This Startup Is Fighting To Save American Agriculture
One of the ways in which California dreamin’ has turned into a nightmare: It’s the country’s biggest food-producing state, and it’s on the brink of a major drought that will seriously impact its farmers.
Strict water rationing is almost a certainty, as California’s water reservoirs are nearly as empty as they were in 2014, when the governor declared a drought emergency. Historically, U.S. farmland has been a stable investment, but the California crisis is causing investors to rethink their portfolio options.
But there is good news growing on the horizon: A farmland investment platform, founded after California’s last major drought, is demonstrating to investors that making a profit and respecting the Earth are not mutually exclusive. A recent Morgan Stanley report found 83% of investors are interested in sustainable investments, and sustainable investing currently makes up a third of U.S. assets under management.
FarmTogether: Growth, In More Ways Than One
In the past, farmland has not been widely available as an investment, given that most American farms are family owned, passed down from generation to generation, and rarely for sale. About 370 million acres of U.S. farmland are expected to change hands over the next 20 years as more and more farmers retire and their children opt out of the family business, providing investors with an opportunity to realize financial – and ecological – rewards.

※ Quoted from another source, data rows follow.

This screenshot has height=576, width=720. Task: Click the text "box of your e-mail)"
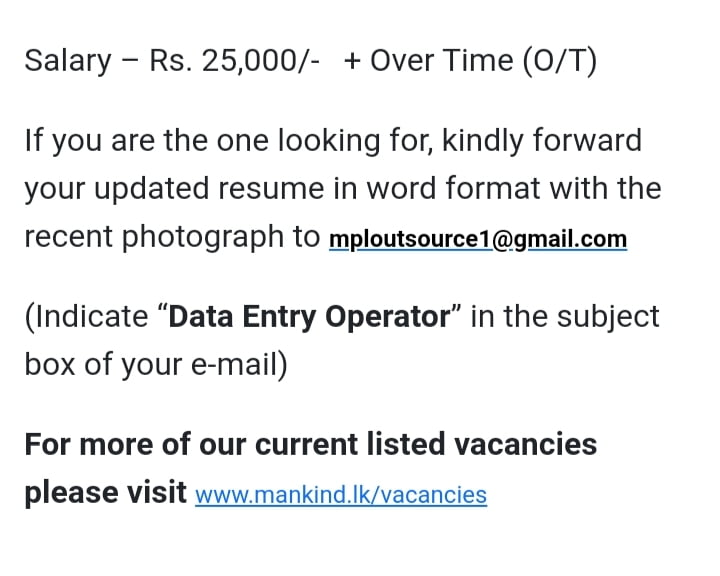pos(156,366)
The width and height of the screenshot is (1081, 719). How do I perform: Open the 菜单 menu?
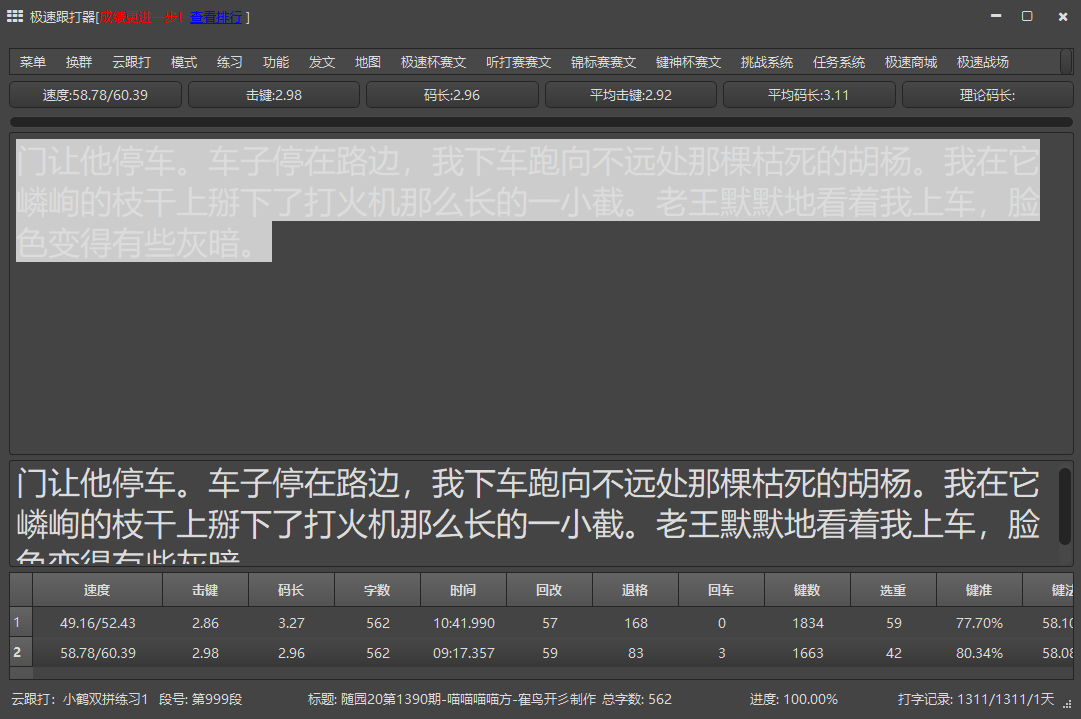[x=33, y=62]
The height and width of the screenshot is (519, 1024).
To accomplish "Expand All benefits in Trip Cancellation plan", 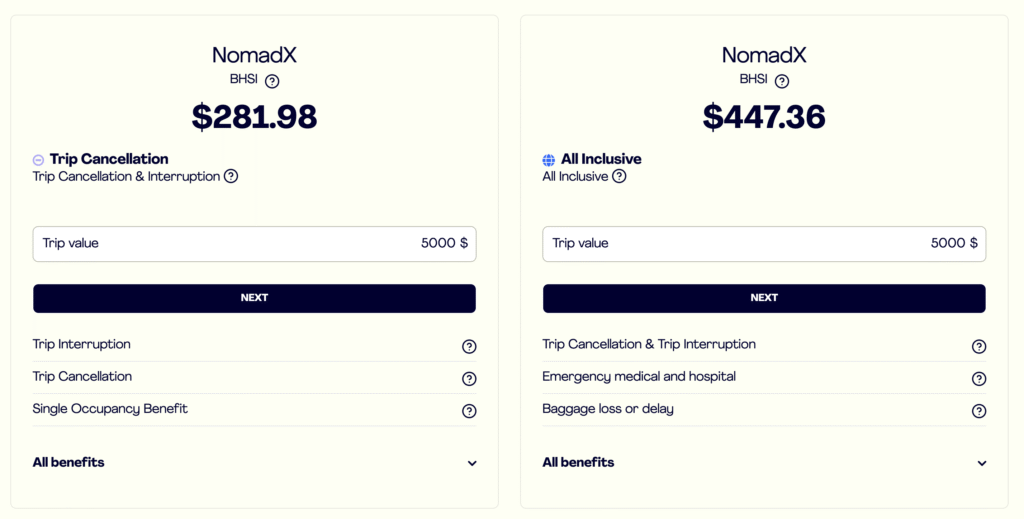I will (472, 463).
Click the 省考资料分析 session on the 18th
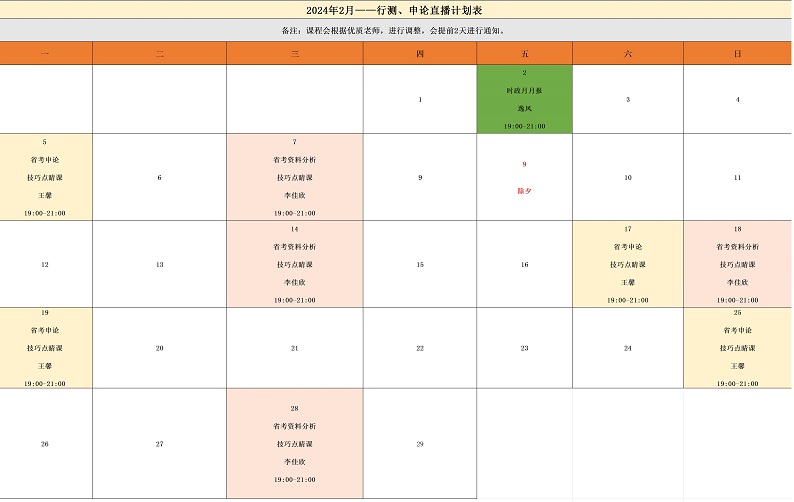Viewport: 794px width, 502px height. 737,264
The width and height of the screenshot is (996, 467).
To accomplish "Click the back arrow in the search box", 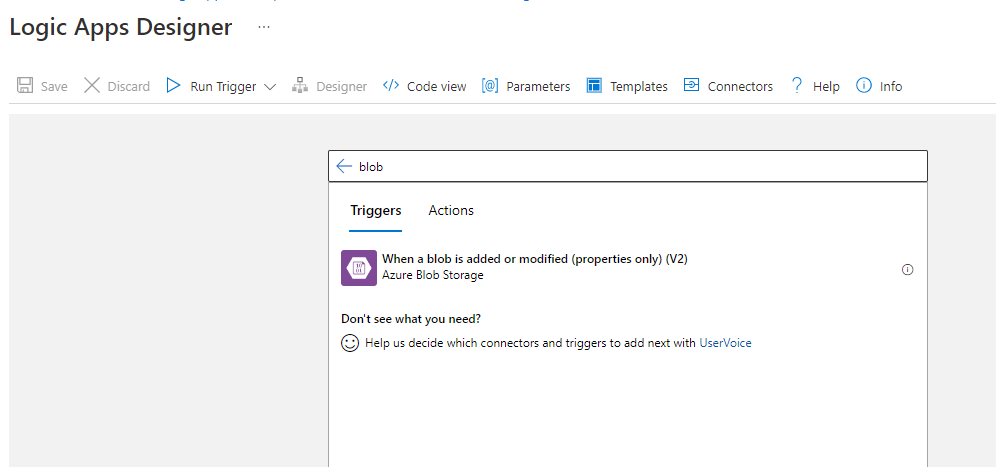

The FarmTogether investment platform allows investors to purchase stakes in U.S. farmland without having to purchase entire farms. The company selects attractive properties that it believes will net a sizable, stable return for its investors.
But FarmTogether is also committed to sustainability and Earth-friendly practices. The company conducts due diligence when it comes to who will farm the land on the company’s behalf, the property’s available water sources, and other criteria that have the potential to impact the land. FarmTogether not only offers positive investment opportunities but also strives to promote practices that benefit the planet.
Director of farmland investing, Josiah Terrell-Perica, says, “You’re not just growing a tree. You have worms in the soil. You have birds. You have a whole group of other animals and things that are reliant on or impacted by what you do in the field. That’s something we’re very cognizant of, and so are our operators.”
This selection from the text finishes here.